The smell of food made Erin go pale again, and her hand automatically went to her throat, "No, Fielding, I'm good, I-I-I think I need to...excuse me."
She bolted down the hall again, and David wasn't sure whether he should laugh or pity her.
"What's her problem?" Fielding turned back to Rossi, slightly confused. "She OK?"
So Erin hadn't informed her coworkers yet. Interesting. David wondered if that meant that she trusted him, that she had some kind of confidence with him that she didn't have with the others, or simply that her news had slipped out on accident during the briefing.
"She's fine," Rossi assured the other agent. "Just not feeling too great today."
With a slight shake of his head, he headed for Bronson's office, though his mind remained hovering over the desk of one certain blonde hurricane, who currently had lost some of her force due to her maternal illness.
He shouldn't care about Erin Strauss, or her pregnancy, or why she had resorted to her old habit of arranging and re-ordering items (a nervous tic that he'd learned on their first case together, over a year ago, something he probably shouldn't remember but could never forget). He shouldn't care. He shouldn't.
That didn't stop the single thought that seared across his brain like a branding iron: Erin Strauss is pregnant.
As jealous and childish and petty as it sounded, it somehow seemed to tarnish whatever had been between them—it was one thing to sleep with a man, it was another thing to marry him, and it was an entirely different beast to carry his child. And the fact that she'd committed to such a thing so shortly after their last transgression (it had only been six months since Philadelphia) was disconcerting to David.
She didn't owe him anything. He knew that, and truly, he didn't expect anything from her, either. And yet, he couldn't deny that he still felt an odd pin-prick at this news, some inexplicable reaction (because really, it wasn't any of his business, he had no claim on this woman, just as she had no claim on him).
Denial is a powerful tool of the human psyche, perhaps one of its most powerful weapons against the weight of reality. David fully engaged this mechanism, silently telling himself that his only concern was for Strauss' health and safety, because she was his colleague and a good agent, because he would feel this way if any of his coworkers were ill.
And his denial was fully in-place by the time he entered Bronson's office and asked to be assigned to the JTF effort in Boston, the same one that Strauss was being sent to consult on. Obviously, he wanted to go because he wanted to be a part of the action, and because they did have a need for his skill set.

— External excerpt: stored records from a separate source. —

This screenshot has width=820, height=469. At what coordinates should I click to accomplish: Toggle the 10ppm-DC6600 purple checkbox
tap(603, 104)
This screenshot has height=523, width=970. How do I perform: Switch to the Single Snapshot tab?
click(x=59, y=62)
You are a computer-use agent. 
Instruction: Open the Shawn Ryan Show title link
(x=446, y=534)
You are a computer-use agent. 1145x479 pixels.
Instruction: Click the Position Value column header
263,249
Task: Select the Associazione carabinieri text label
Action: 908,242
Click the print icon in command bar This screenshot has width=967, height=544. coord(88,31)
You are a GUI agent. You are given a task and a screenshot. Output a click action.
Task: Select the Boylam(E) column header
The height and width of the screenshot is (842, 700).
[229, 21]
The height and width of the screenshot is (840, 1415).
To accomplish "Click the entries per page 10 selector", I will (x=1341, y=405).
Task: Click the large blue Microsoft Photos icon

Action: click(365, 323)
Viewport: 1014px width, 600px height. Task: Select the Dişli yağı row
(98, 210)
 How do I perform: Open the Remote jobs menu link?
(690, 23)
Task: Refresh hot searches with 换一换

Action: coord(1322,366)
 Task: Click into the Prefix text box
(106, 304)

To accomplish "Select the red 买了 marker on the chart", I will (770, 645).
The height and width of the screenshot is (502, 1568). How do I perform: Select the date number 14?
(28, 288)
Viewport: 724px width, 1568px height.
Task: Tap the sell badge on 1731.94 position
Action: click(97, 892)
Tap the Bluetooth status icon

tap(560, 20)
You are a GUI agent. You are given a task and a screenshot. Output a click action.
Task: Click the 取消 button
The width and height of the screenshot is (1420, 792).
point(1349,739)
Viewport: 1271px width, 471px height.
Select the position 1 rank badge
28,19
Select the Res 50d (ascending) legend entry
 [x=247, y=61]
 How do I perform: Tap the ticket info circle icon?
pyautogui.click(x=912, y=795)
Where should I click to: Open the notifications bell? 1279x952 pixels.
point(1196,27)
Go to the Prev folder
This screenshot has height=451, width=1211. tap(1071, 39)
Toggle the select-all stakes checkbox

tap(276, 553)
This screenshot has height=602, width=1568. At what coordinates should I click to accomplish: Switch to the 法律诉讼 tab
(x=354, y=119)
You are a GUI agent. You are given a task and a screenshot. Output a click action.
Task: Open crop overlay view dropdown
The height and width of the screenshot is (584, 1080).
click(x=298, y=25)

It had nothing to do with the fact that Erin Strauss might need someone to hold her hand again.
And ten days later, when he was in Boston, preparing for his first day on the case, he stopped at a bodega and bought a pack of lemon drops. Obviously, he did this because he was already there buying coffee, and he liked lemon candies, always had. It was a sheer whim. It had nothing to do with the fact that they were the only thing that kept Erin Strauss from getting sick.
Obviously.
November 1997. Vienna, Virginia.
Erin stared at the dust-jacket for several minutes before she realized that her hands were actually trembling. With a quick shake of her head, she reached up and placed the book on the top shelf of her bedroom closet.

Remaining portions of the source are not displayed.